The FCEM is a competitively-bid mechanism that matches suppliers of clean energy attributes with willing bidders driven by state Renewable and/or Clean Energy Standards. Mechanically, the FCEM would look much like a forward capacity market where bids and asks are settled for a period three years forward. Those bidders with a compliance obligation under a state RPS or CES would participate on the demand side of the auction, while clean-energy resources would constitute the supply side. Thus, with both state and federal regulators in cooperative engagement, the FCEM could create the desired market-driven solution that fits the ideals of a competitive environment while respecting state authority, thereby solving the problems highlighted by the MOPR.

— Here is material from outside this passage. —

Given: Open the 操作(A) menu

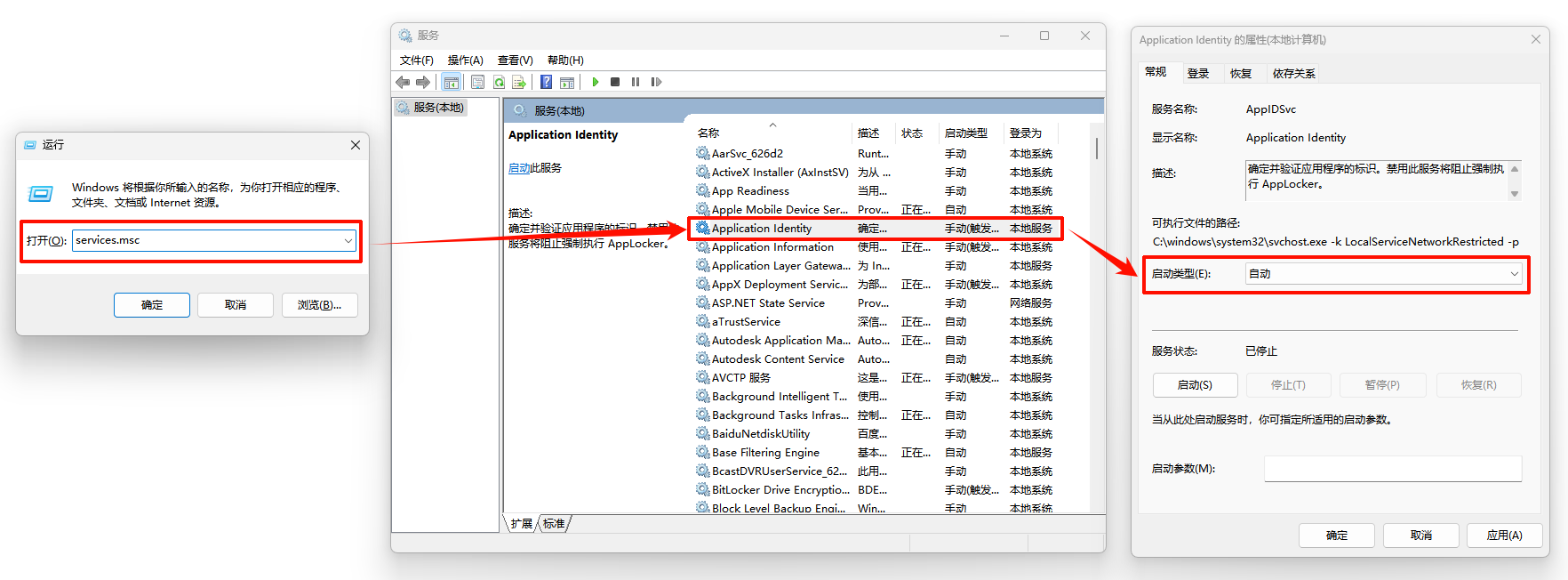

The MOPR has unleashed a panoply of ideas (some good, some bad) on how FERC and the states can use their respective regulatory tools to promote public policies, especially clean energy policies, without undermining competitive electricity markets. And as discussions like those at the Electricity Dialogue made clear, nothing is completely clear yet. More communication and cooperation among the key players is needed, and states should consider all alternatives — not just divorce.